Chapter 12
Chapter Twelve
Dove
When I turned the corner holding Eddie's carrier, I stopped short when I saw Deacon leaning against the fence post, looking away from me as his publicist nattered in his ear.
Curse him. Couldn't he just look ugly sometime? Why must he constantly look ready for the cover of Vogue ? There was nothing this man could wear, nothing he could do, no silly faces that he could pull that would make him look less swoon-worthy.
“Stupid genetics,” I muttered to myself as I started walking toward him, hoping I might be able to skirt past without him taking notice. Yep, nothing to see here, just a purple-haired zookeeper carrying a toucan in a crate.
I walked faster, and Deacon breezily turned my way and gave me a little wave. The memory of him grabbing my elbow in the gym flashed through my mind. The way his eyes had scanned my face, how, for a split second, he’d been close enough that I could just lift on tiptoes and kiss him . . .
I refuse to notice those freaking cheekbones, and lips, and jawline, and broody bedroom eyes. What the hell is wrong with me? I never care about hot men!
Hackles raised, I lifted Eddie's carrier higher and approached. “Let's get this over with then.”
Deacon looked me over, his mild expression darkening as he noted the way I scowled at him. If he thought one amicable lunch and flustered gym encounter would make me tolerate all his nonsense, he had another thing coming. I couldn’t believe I was agreeing to do a fluff piece about one of our animals to help repair his image. And poor Eddie the toucan was caught in the crossfire.
Think of the skinks, Dove. Think of the breeding program.
Deacon jogged ahead of Cody to keep up with me. “I see the little storm cloud is back over your head,” he said playfully, swatting the air above me.
“Don’t touch me,” I snapped.
He swirled his fingers over my head again. “I wasn’t touching you.”
“Don’t touch the air around me.”
“You don’t want me to touch the air ?”
“Ugh,” I groaned. “You are worse than all of my siblings combined.”
“So you’re saying I feel like family now?” Deacon waggled his eyebrows.
I tried to walk faster, but it was no use. The man was 6’3” with legs sculpted by the same personal trainer that worked with Hugh Jackman for goodness’ sake.
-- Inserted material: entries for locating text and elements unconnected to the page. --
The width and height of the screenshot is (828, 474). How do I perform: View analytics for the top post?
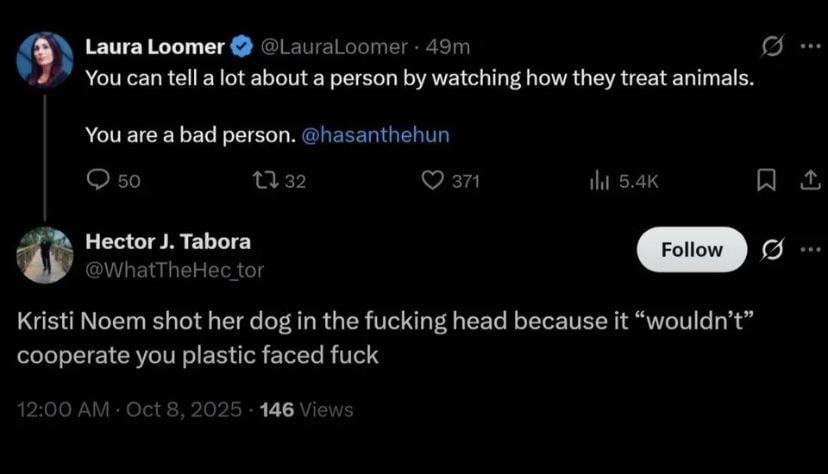click(600, 180)
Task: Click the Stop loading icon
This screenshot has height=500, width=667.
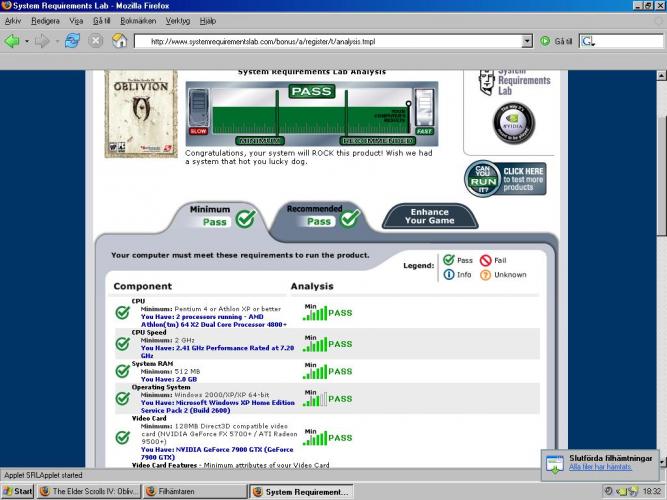Action: point(96,41)
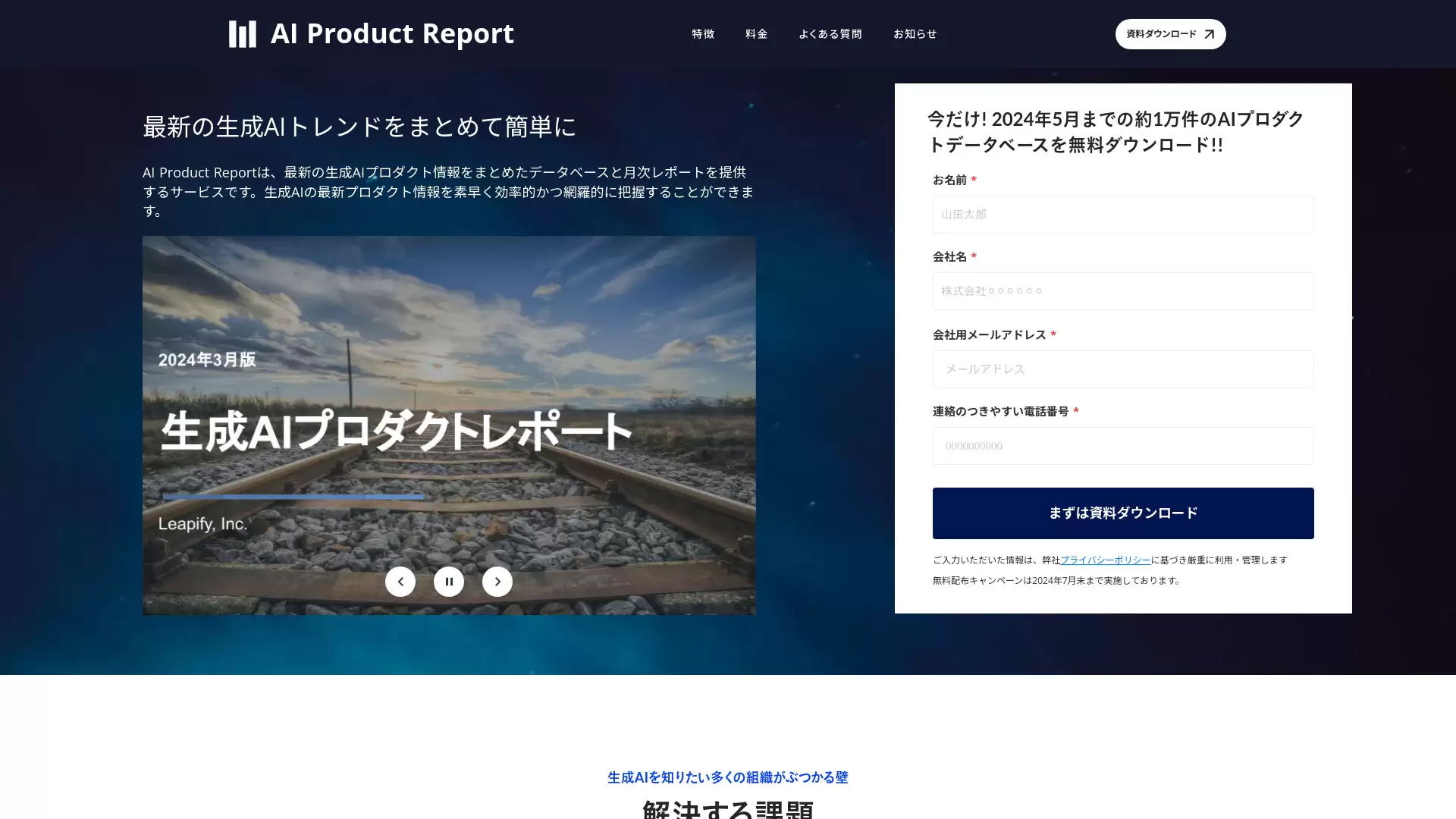
Task: Open the 料金 menu item
Action: pyautogui.click(x=756, y=34)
His superhero-worthy calves could run circles around me.
“This is the most insane thing I've ever said yes to,” I muttered. “Why are we doing this again?”
Deacon shrugged. “I just do what Cody tells me.”
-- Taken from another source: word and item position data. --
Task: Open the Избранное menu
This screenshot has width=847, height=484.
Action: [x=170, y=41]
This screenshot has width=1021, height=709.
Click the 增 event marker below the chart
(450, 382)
“Great to see you still think for yourself.”
“I know when to defer to people with more knowledge and skills than me about something,” he corrected. “Which is why I have appointed you as the interim director of my charity, which, you have to agree, was a smart move.”
“You’re trying to flatter me so I go through with this buffoonery, aren’t you?”
“Yep.”
We turned the corner to the aviary, and I passed the carrier to Deacon as I unclipped the carabiner of keys from my belt. Cody huffed and puffed behind us as he caught up. “I didn’t realize we were doing cardio first.”
I ignored Cody and pointed to the carrier in Deacon’s hand. “Don't shake that.”
Deacon chortled, giving me a look of disbelief. “I’m not a toddler.”
I flashed him a mocking smile. “Then stop acting like one.”
“I'm sorry I sprung all of this on you. I know it’s a lot.” He cocked his head at me. “But the best way to show people I’m getting hands-on with this is to do something hands-on. We want them to know we’re taking the conservation trust seriously, don’t we?”
“Your strategic use of the word ‘we’ is noted,” I said flatly.
“We need to make a show of it. Politic a bit. I need to kiss some babies, you know?”
“So call that British model you were dating.”
He clenched his jaw and a golf-ball-sized muscle popped out because of course it did. At least it was satisfying getting under his skin.
“Whoa,” Cody said, waving his hands between us. “I’m calling an audible here. Let’s just focus up, okay, team?”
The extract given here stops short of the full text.